2009年に発売された『大人の科学マガジン』に掲載されると同時に、まんがニュースサイトなどで紹介され、ネット上で大きな話題を呼んだのが、新沢先生がまんがを担当した『モテる・モテないのひみつ』だ。
新沢先生の代表作『ハイスクール奇面組』の登場人物・出瀬潔によく似たキャラクターを主役に、恋愛において女性が男性を選ぶときにどんなことを基準にしているのか、生物学的な視点から解説した。
そして、この作品以降、「大人のひみつシリーズ」は、「懐かしのキャラによる学習まんが」というスタイルが多くなった。じつは、このきっかけは新沢先生にあったのだ。新沢先生といえば読者には『奇面組』のイメージがある。そこで『奇面組』のキャラを主役にしてはどうかと提案があり、好評だったので、以後の方向が決まったのだ。
「『奇面組』のキャラなら潔(恋愛エピソードが多い)がこの話に向くかなと。でも、そのまま潔を使いたくなかった…。それで髪型を変えたんです」
新沢先生は“キャラクター製造機”と渾名されたほど、数多くのキャラを生み出した。そのひとりひとりへ強い思い入れがあり、『モテる・モテないのひみつ』は別のまんがであるがゆえ、「潔のようで潔でない」キャラとしたのだ。
「ただ、この作品の中で、『奇面組』の豪くんや千絵ちゃんたちを描きました」
本作中、モブ的に『奇面組』のなかで恋愛関係にあったキャラたちが、デートをしていたり、そのカップルの間に子どもがいたりという場面が描かれている。これは、『奇面組』の作品の時間がそのまま流れていたら、こうなっていたかもという読者サービスと同時に、新沢先生の「キャラが幸せになっていてほしい」という思いの表現でもある。
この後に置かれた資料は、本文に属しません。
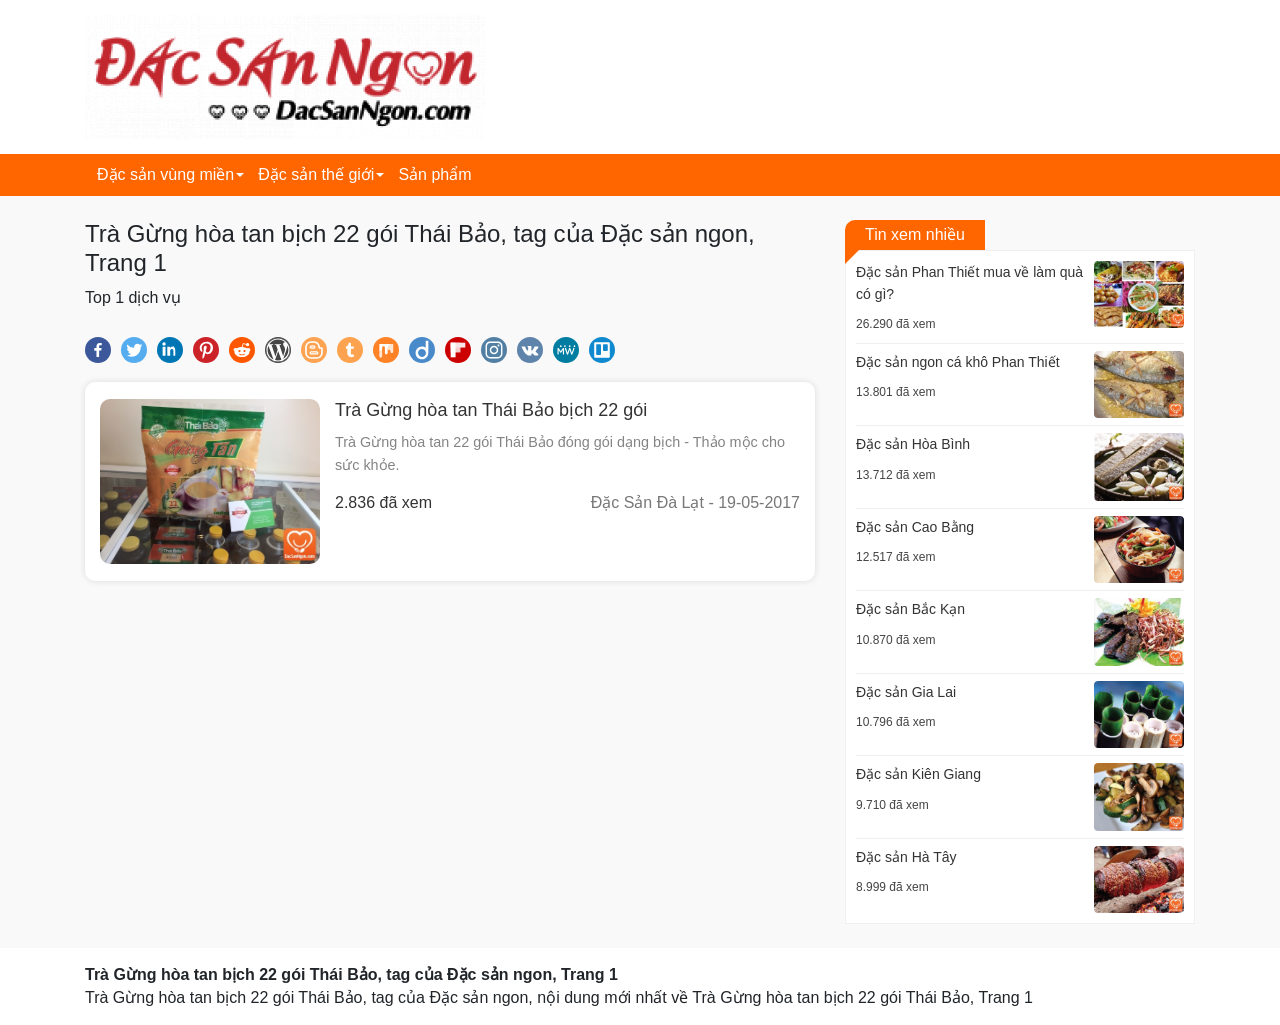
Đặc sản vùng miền (165, 174)
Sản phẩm (434, 174)
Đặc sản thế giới (316, 174)
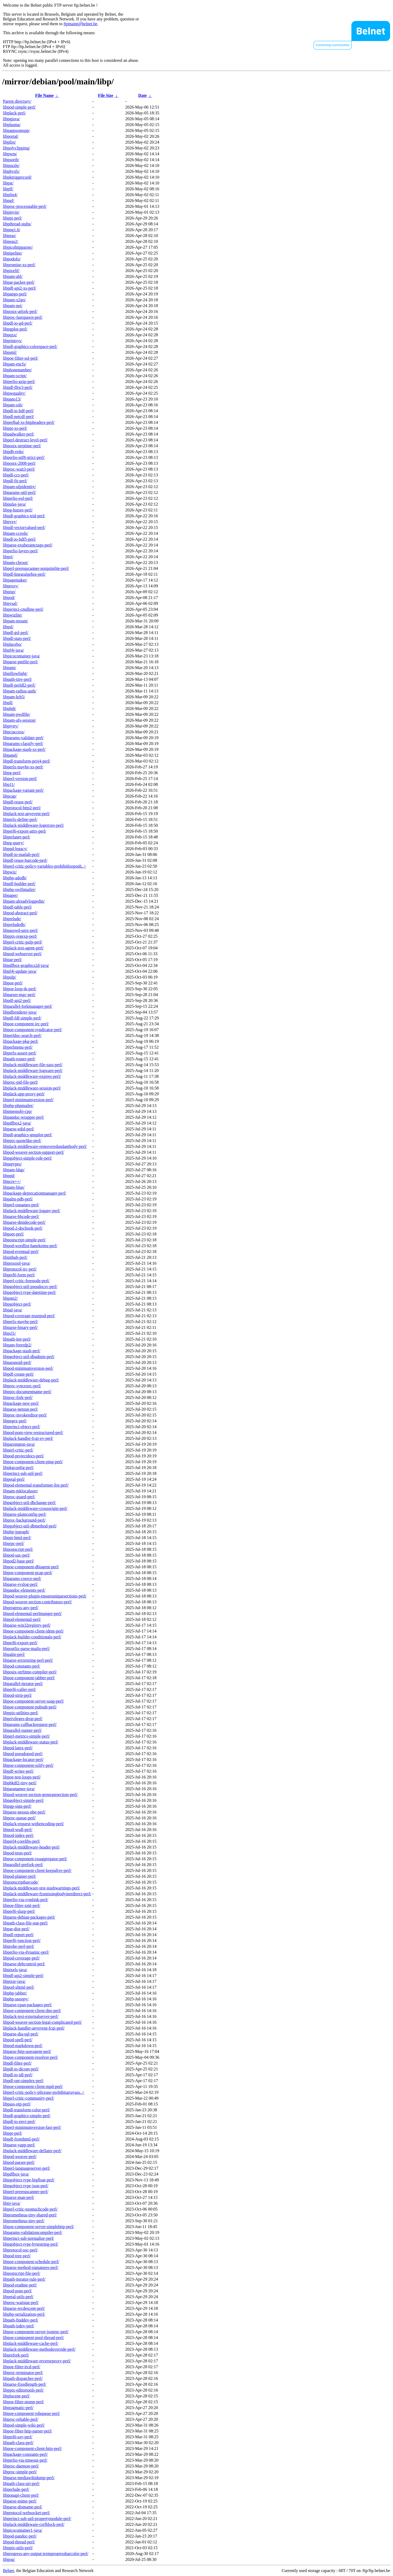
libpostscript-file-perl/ (21, 2273)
なお、本作の掲載後の反響の大きさから、『モテる・モテないのひみつ』を第1話として位置づけ、その続きを執筆して「恋愛の科学」を扱う1冊の本にするという企画も、新沢先生と編集部の間で進められていた。だがーー
「企画書を見たら、他の『奇面組』のキャラも出すことになっていて…また別のキャラも使っちゃうのか、と。こういうのは、潔ひとりでいいよ…と思って」
そうした新沢先生の考えと、それを尊重したいという編集部の判断もあり、幻の企画となったのだ。
ところで、『からだのひみつ』の原作は、シナリオではなくネーム形式(コマを割ったもの)で、それを漫画家がアレンジする形で執筆されていた。学習まんが・原作付きのまんがが初めてだった新沢先生はどう思ったのだろう。
「原作でどんな絵が入るかとか、台詞はもう初めから決まったものでしたよね。その状態で頼まれたから、これなら学習まんがが初めてでも、できるかもと。という反面、正直、面倒くさいなと思ったし、実際、面倒くさかった(笑)」
やはり学習まんがは、説明のための台詞が多くなりがちで、また、掲載誌だった『大人の科学マガジン』は版型が大きいこともあり、コマも多いという特徴もあった。これは描き手としては、やっかいだったかもしれない。さらにーー
「いつもと本の開きが逆というのもやりにくかった」
というのも、『大人の科学マガジン』は左開きで台詞は横書き。それを単行本化の際に、右開きで台詞を縦書きに、絵を逆版に変更しているのだ。
「やっぱりまんがはこの(単行本に掲載された右開き)ほうがいいですね」
これまで右開きで描いてきた新沢先生には、左開きのまんがは、なかなか描きにくかったようだ。
「だから、次に頼まれても、もうやりたいとは思わないですね、学習まんがは(笑)」
最後に、新沢先生に今後の新作の予定や新作の構想をうかがったところーー
「以前は連載途中の体調不良で終わってしまった『ぼくはしたたか君』の続編を描きたいと思っていましたが、現時点ではとくにないです(笑)」
新沢先生の新作を気長に待ちたい。